The following will examine how game concepts in Portal are introduced to the player over the course of the game. The purpose of this examination is to better understand the balance and difficulty of the game for application and comparison with other games. The ultimate goal is to reach meaningful conclusion as to what is considered “good application” of game concepts over the course of a game.
There is no objective accuracy in the details of this analysis, as it is purely subjective and based on my own perceptions and enjoyment factors. Further to this, the quantified “number of concepts” is not exact, and it could be argued that they should be presented at a level of granularity higher or lower. But they are not.
Portal is a good video game, and worth analyzing. If you don’t agree, you probably won’t agree with the rest of this, so stop reading now.
For the sake of this analysis, the terms “Level” and “Test Chamber” are the synonymous. Levels “0a”, “19b” through 23/”Boss Fight” are not actually in a Test Chamber at all.
For each level in the game, a set of notes were taken on concepts learned through mandatory teaching in the test chamber. For example, as soon as the player gets the portal gun, they can shoot a portal anywhere on the wall. But they are not forced to do that to solve the puzzle. The elaborated concept “I can shoot Portals onto any part of the wall” is not required to solve a puzzle until Test Chamber 3.
It’s also worth noting that any narrative concepts (e.g. The presentation of GLaDOS glitch and nefarious nature) do not count as “game concepts” in this context.
Game Concepts: Brand New vs. Elaboration/Combination
Something in the game is considered a brand new concept if the player has never seen it before. For example, in level 0, portals are seen for the very first time. However, in “Test Chamber 01”, portals are no longer static, but move automatically around the chamber. An existing concept (Portals) is elaborated on (Portals can move places).
- "I can walk through Portals" (Brand New)
- "I can pick up Cubes" (Brand New)
- "I can carry Cubes through Portals" (Elaboration/Combination)
Game Concept Breakdown by Level
At first glance, levels 6 and 16 seem like they might be the most difficult. However, upon further examination, they simply require more concepts to be learned. That learning is not necessarily more difficult, there is just more of it.
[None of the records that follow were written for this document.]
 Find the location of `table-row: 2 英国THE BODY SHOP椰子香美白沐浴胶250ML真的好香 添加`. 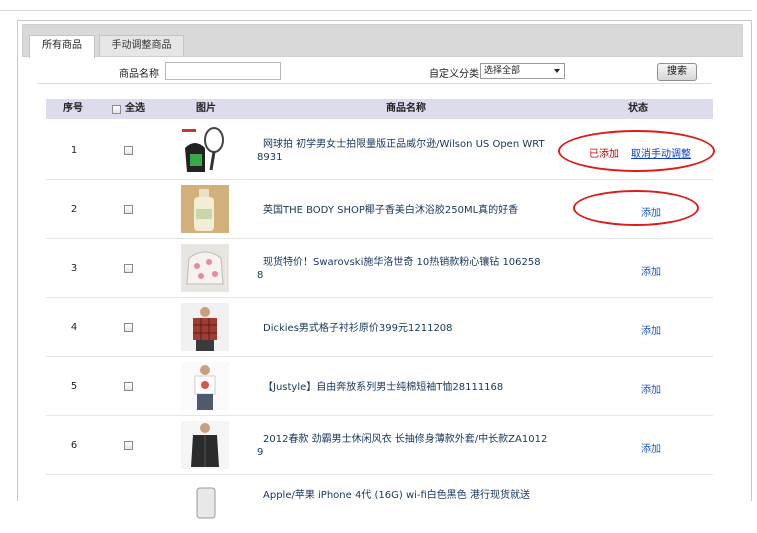

table-row: 2 英国THE BODY SHOP椰子香美白沐浴胶250ML真的好香 添加 is located at coordinates (380, 210).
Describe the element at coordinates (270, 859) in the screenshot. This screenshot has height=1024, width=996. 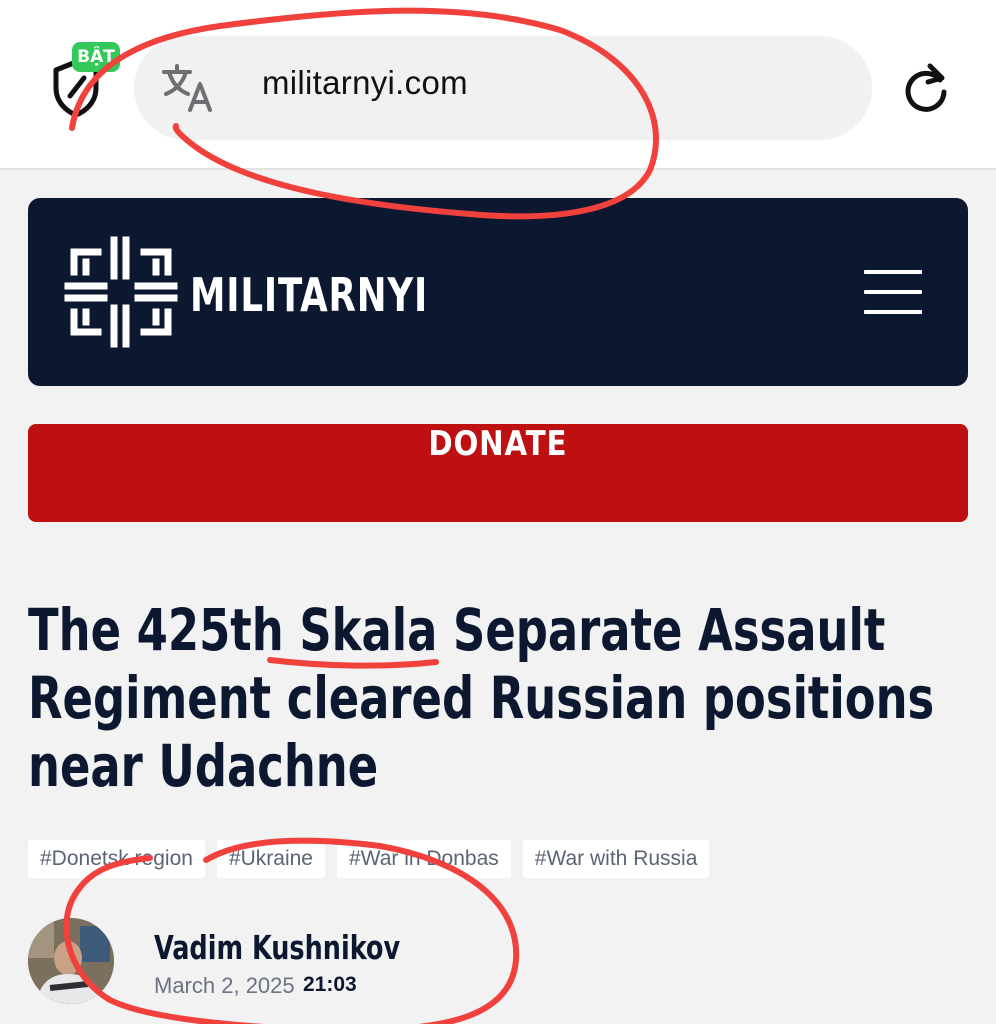
I see `tag-ukraine: #Ukraine` at that location.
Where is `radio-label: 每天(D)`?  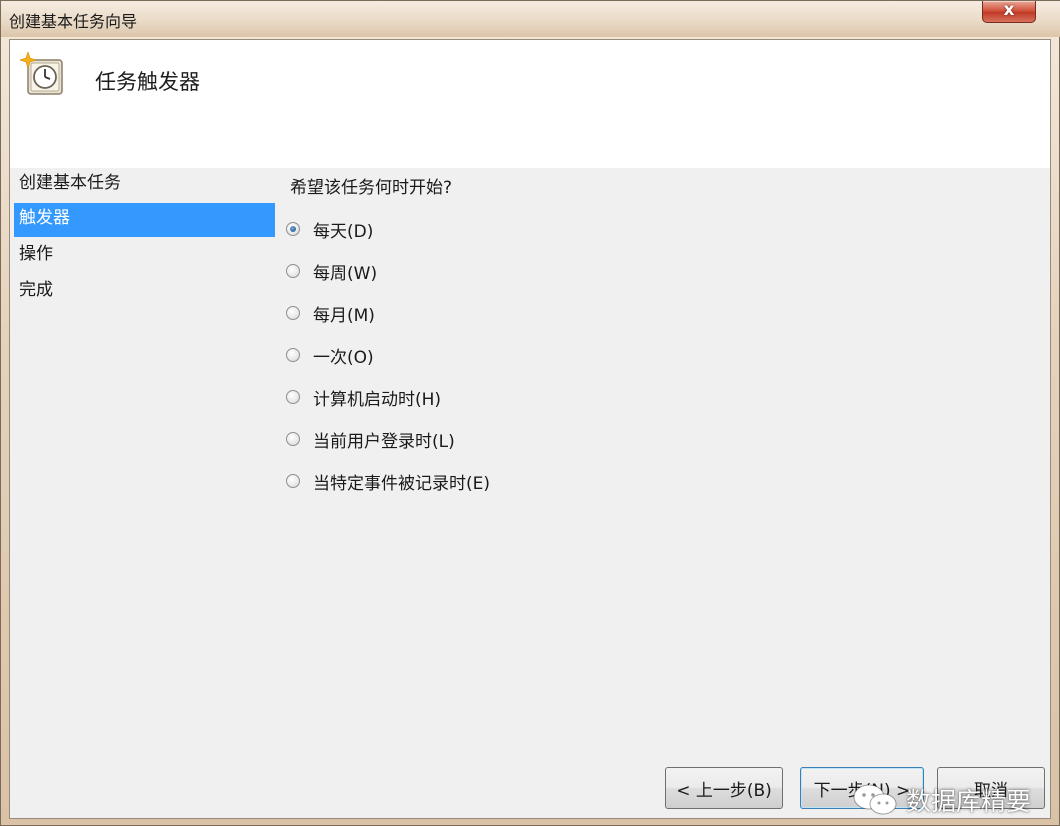
radio-label: 每天(D) is located at coordinates (343, 230).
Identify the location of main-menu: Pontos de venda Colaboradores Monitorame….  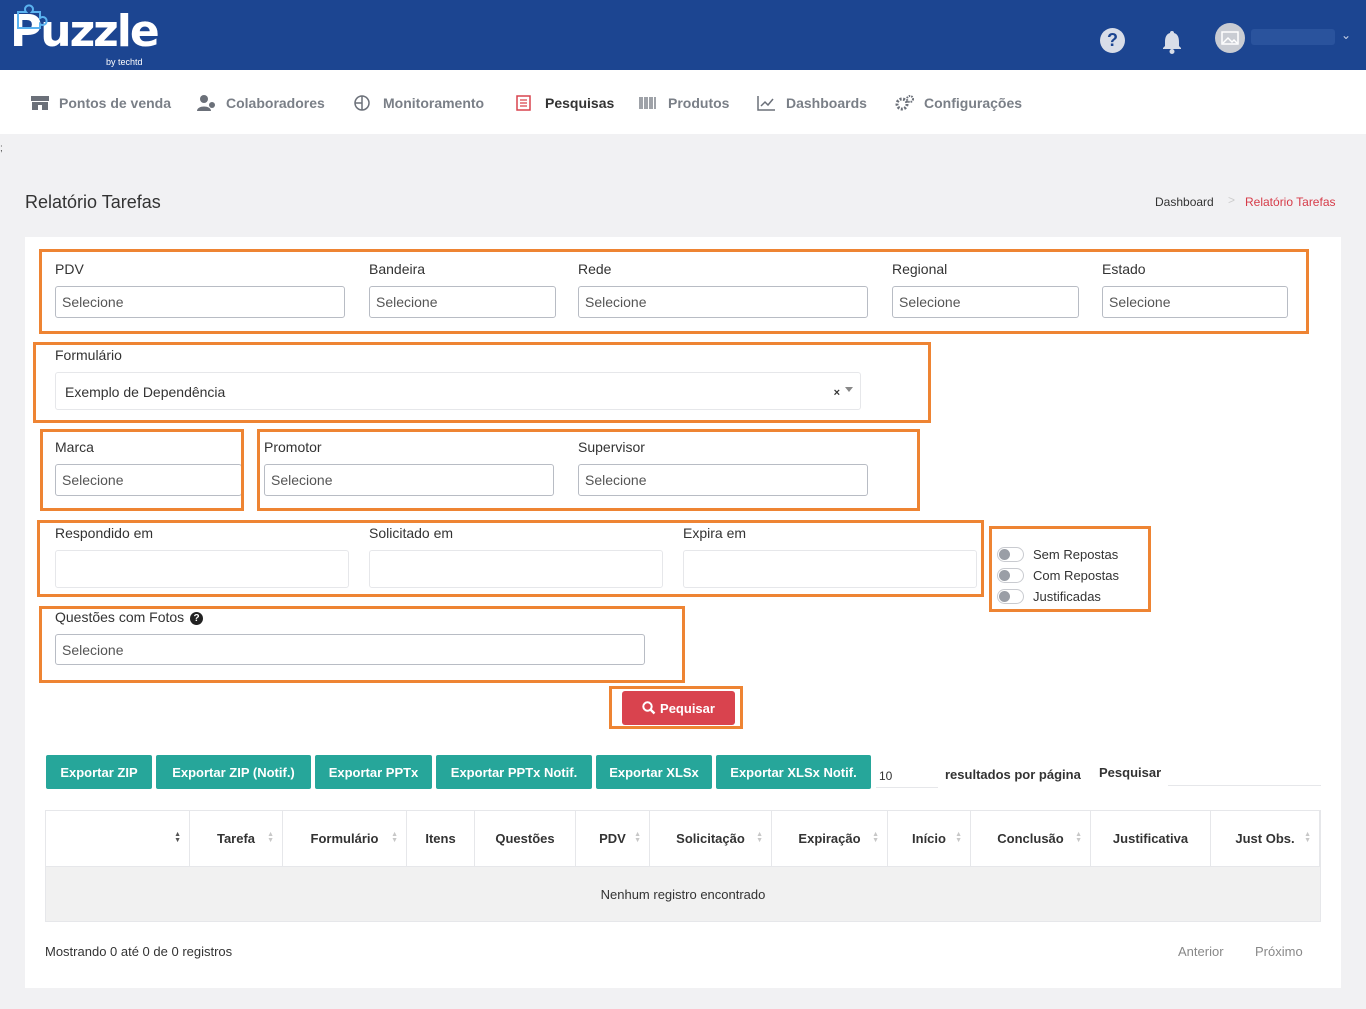
(683, 102).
Reviewing level 16 in game, it combines things learned about safe objects (Cubes), with a new dangerous object (Turrets). But each stage of the Turret tutorial slowly reveals new information about the Turrets in a relatively safe way.
Examining the method by which the player must learn something in level 16, it is clear that most of the things to be learned in level 16 are not very dangerous.
Conversely, we can assume that levels that require no new learning might be the most difficult. Revisiting the game, and recalling the more difficult test chambers, Level 18 comes to mind.
Level 18 requires no new concepts be learned, and only one concept is elaborated on. But it combines nearly all concepts learned so far in a set of compound puzzles.
Overall Progression vs. Difficulty
Applying the above perspective to all levels, this suggests that levels 1, 9, 13, 14, 15, 17, 18, and 23 might be the most difficult.
As shown above, the predicted level difficulties were accurate (ish) in about 80% of the cases. This is hard to judge accurately for a couple of reasons:
- I’ve played Portal a few times
- Level of difficulty is not binary
For others, using a scale like this may also prove difficult due to variation in game playing experience across genres, familiarity with the game being tested, and general tolerance level for challenge vs. frustration. There may also be difficulty in comparing results across individuals with disparate play experience and skill level.
Perceived Difficulty Factors
In the ratings above, the following elements were considered difficult:
- Actual timing-sensitive sequences (e.g. fast switching portals to move an Energy Pellet)
- Perceived timing-sensitive sequences (e.g. Boss Fight feels rushed even though there is loads of time)
- Long combinations that must be repeated if failure occurs (e.g. Looping Portal Flings)
- Sense of peril (e.g. Some late-game Turret encounters)
Portal is a game that feels good, and feels like it has a good progression. It feels challenging, but not frustrating. This progression/learning model is assumed to be effective because I like it, so breaking down the model into its structure and parts as rules to form a guide is a useful exercise. Applying these rules and structure to make a new systems-driven puzzle game seems sound (Note: In the sense of high-level design, not necessarily to make another game like Portal).
Applying this model to other games I like may help validate the model or identify common structures that can revise the model and improve the methods by which a new game is designed.